Task description:
Copy the records below exactly, leaving out any pictures.

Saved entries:

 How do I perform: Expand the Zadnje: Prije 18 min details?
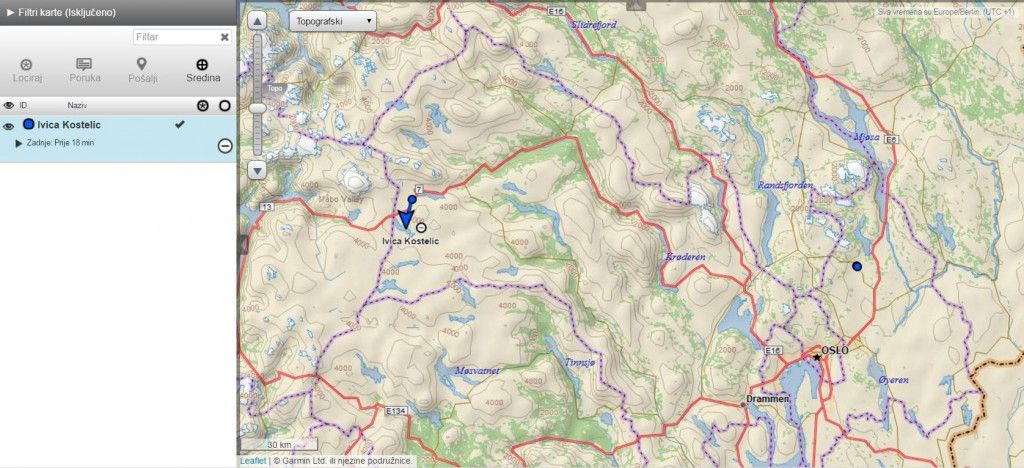click(19, 143)
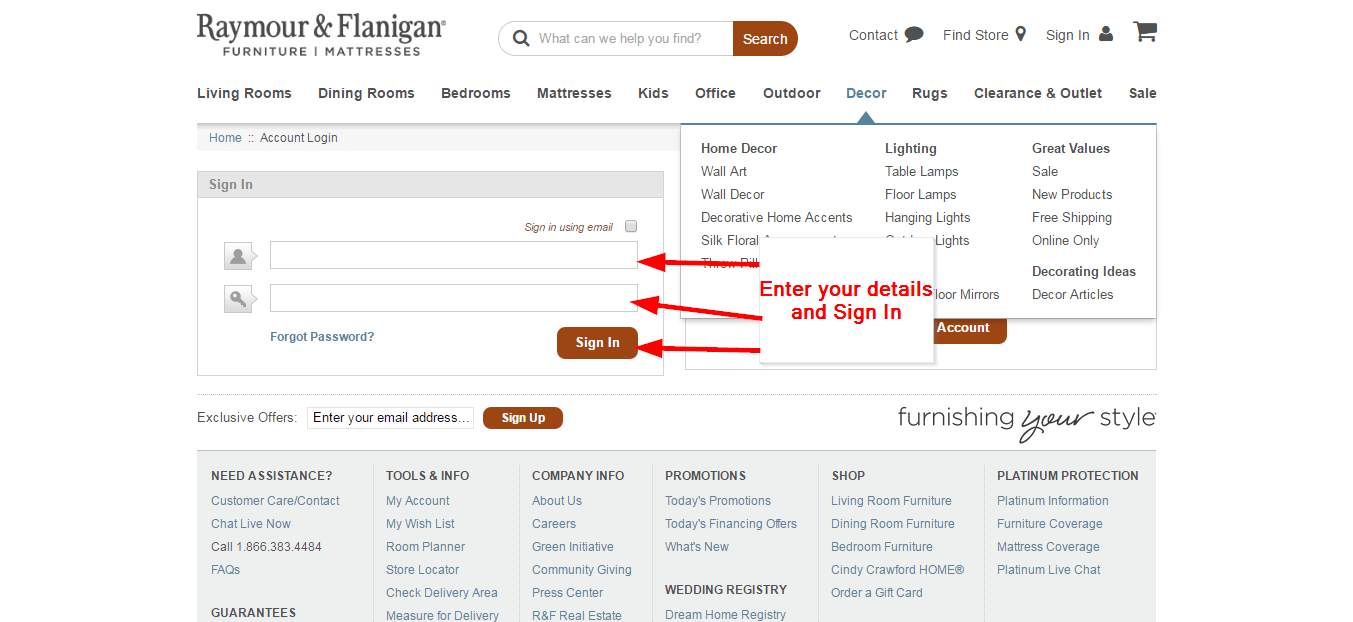1353x622 pixels.
Task: Click the email address input field
Action: click(390, 417)
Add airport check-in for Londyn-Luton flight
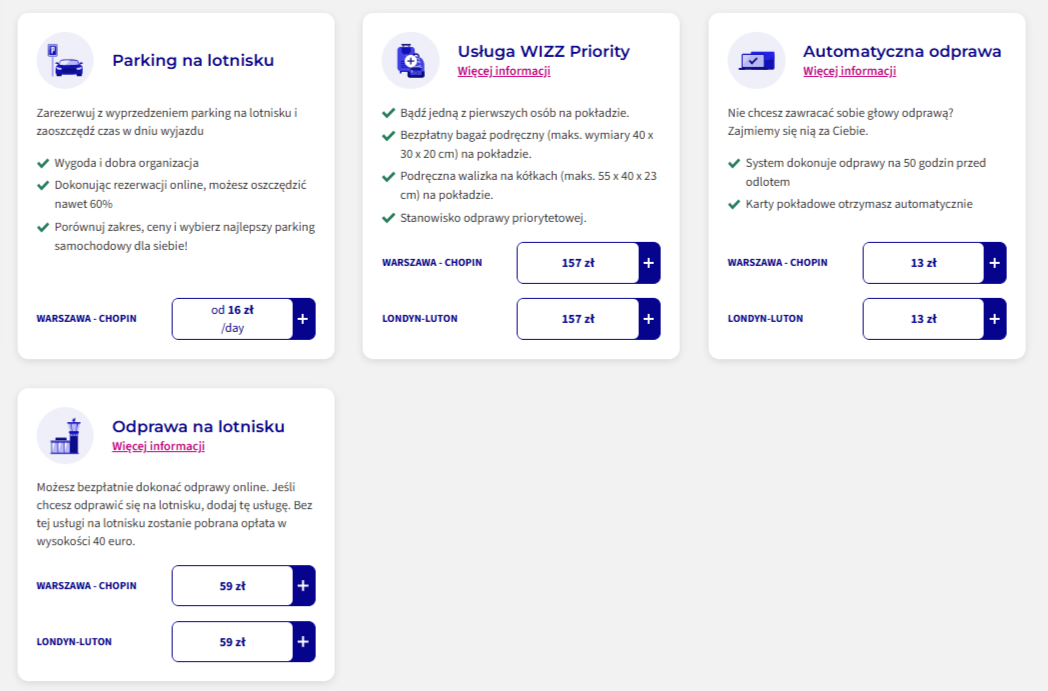 tap(303, 642)
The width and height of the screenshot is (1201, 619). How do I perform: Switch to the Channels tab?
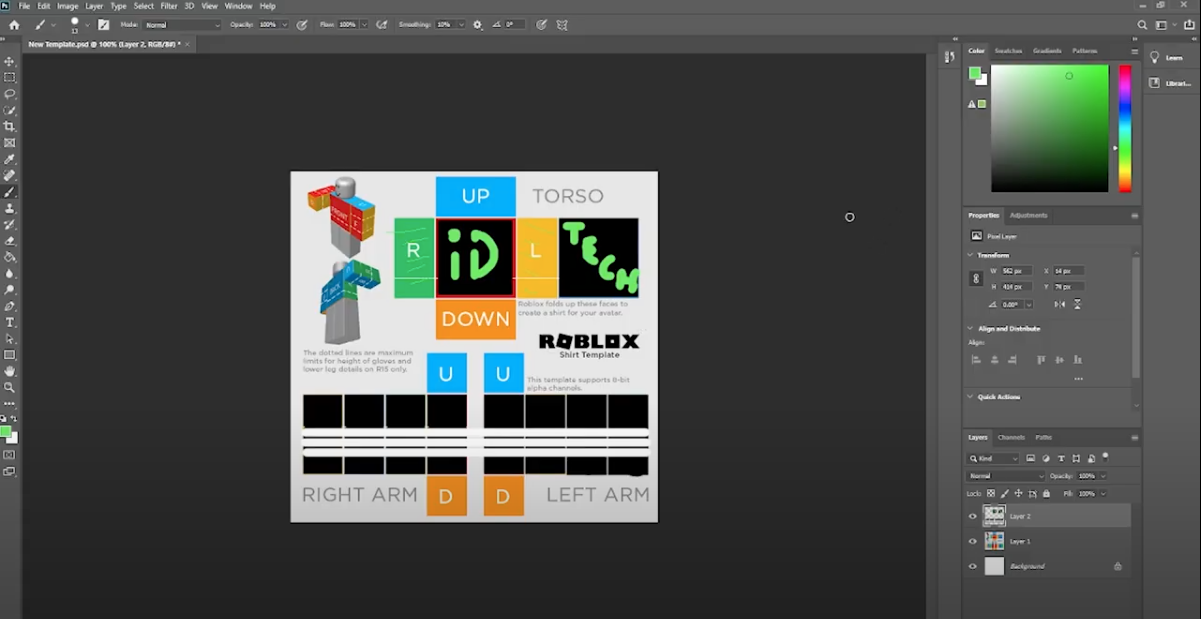[x=1011, y=438]
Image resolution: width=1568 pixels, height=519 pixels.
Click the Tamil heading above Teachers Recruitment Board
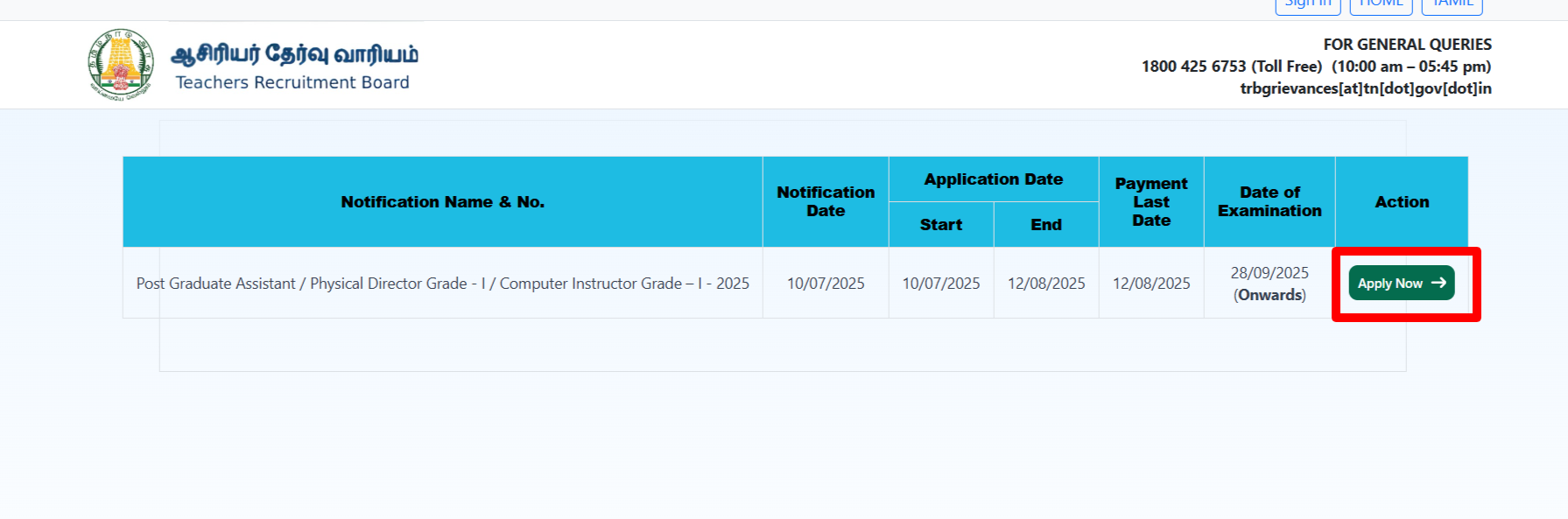pyautogui.click(x=294, y=54)
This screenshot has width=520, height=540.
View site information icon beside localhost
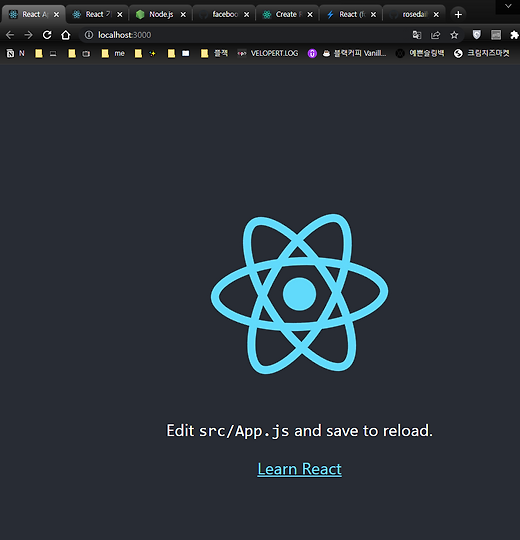(89, 35)
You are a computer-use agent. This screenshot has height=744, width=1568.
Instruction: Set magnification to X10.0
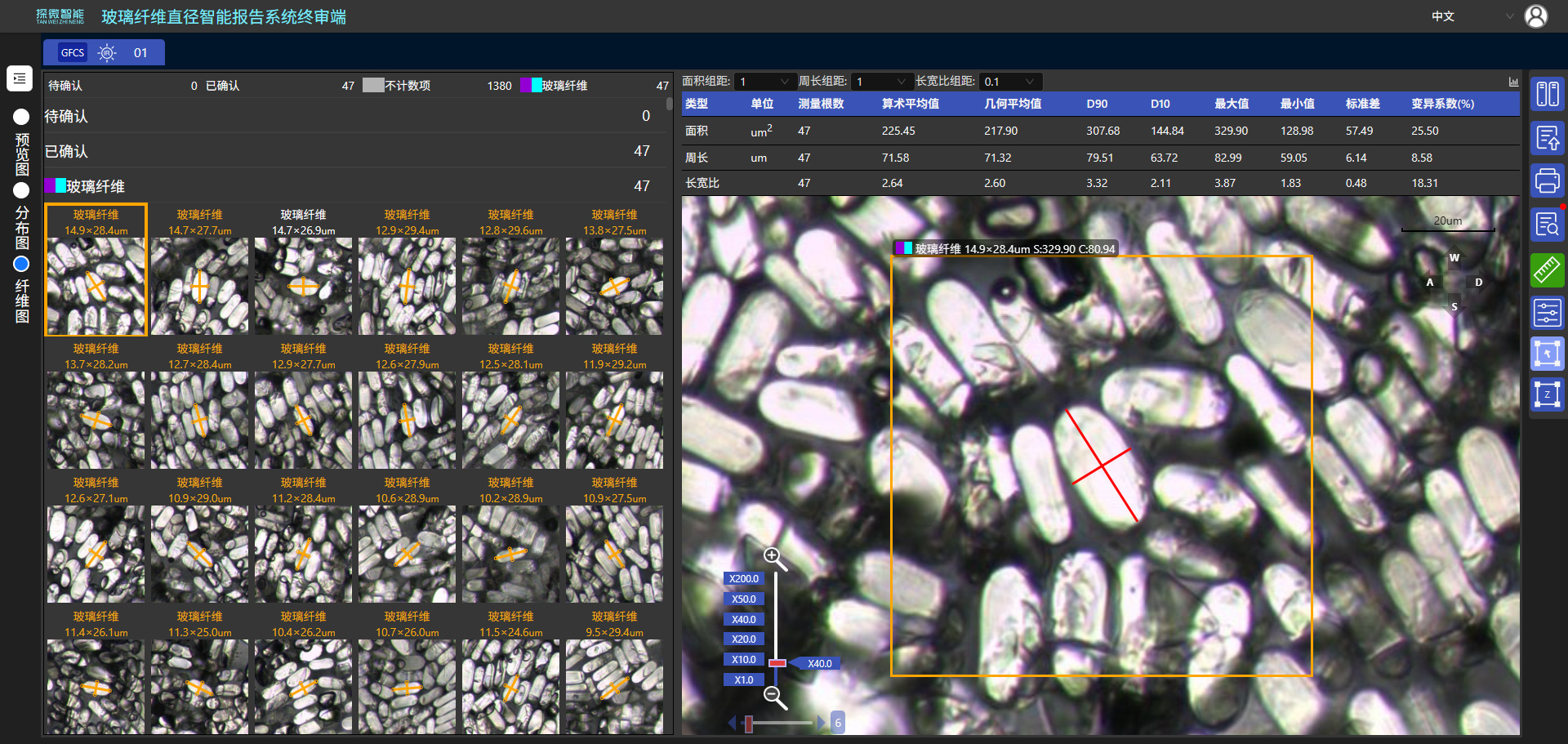point(743,659)

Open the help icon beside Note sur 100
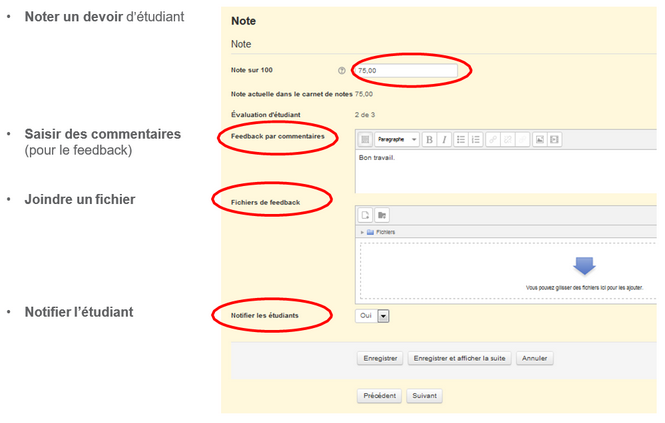pyautogui.click(x=342, y=71)
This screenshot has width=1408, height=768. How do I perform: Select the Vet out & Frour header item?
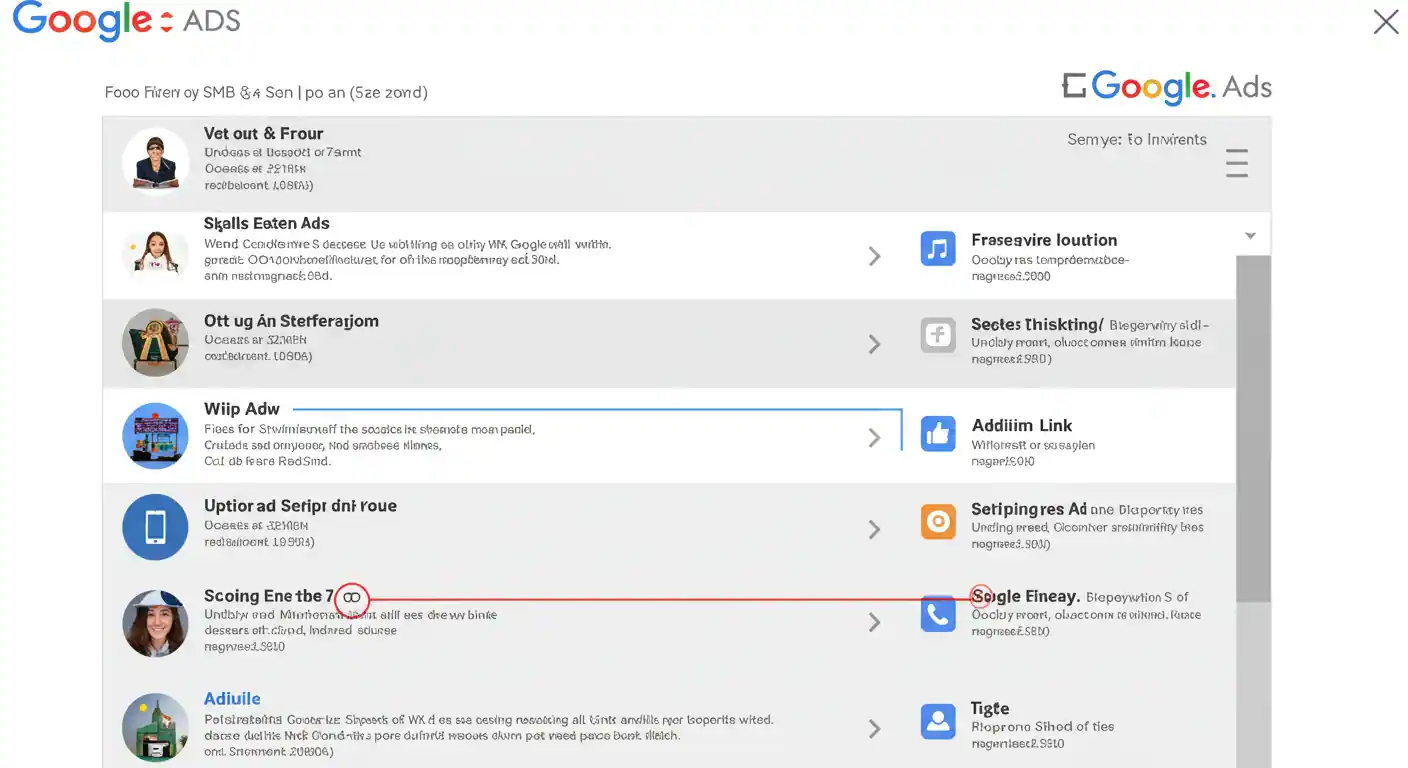point(263,134)
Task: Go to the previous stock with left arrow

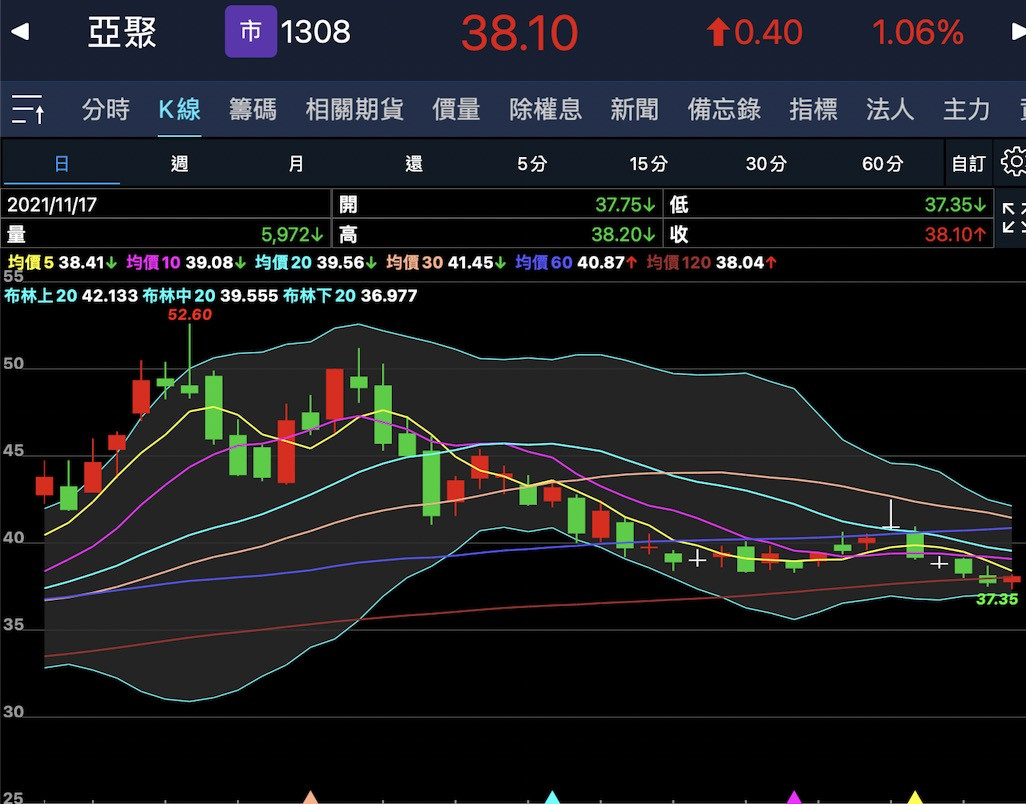Action: pyautogui.click(x=19, y=33)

Solution for this problem:
 How do I perform: Expand the Zadnje: Prije 18 min details?
click(19, 143)
1353x622 pixels.
Task: Click the email address input field
Action: click(390, 417)
Add airport check-in for Londyn-Luton flight
 tap(303, 642)
The width and height of the screenshot is (1201, 619). How do I perform: Switch to the Channels tab?
[x=1011, y=438]
Image resolution: width=1568 pixels, height=519 pixels.
Click the Tamil heading above Teachers Recruitment Board
pyautogui.click(x=294, y=54)
This screenshot has width=520, height=540.
View site information icon beside localhost
(89, 35)
You are a computer-use agent. This screenshot has height=744, width=1568.
Instruction: Set magnification to X10.0
point(743,659)

Open the help icon beside Note sur 100
pyautogui.click(x=342, y=71)
This screenshot has width=1408, height=768. How do I perform: Select the Vet out & Frour header item?
point(263,134)
Task: Go to the previous stock with left arrow

Action: pyautogui.click(x=19, y=33)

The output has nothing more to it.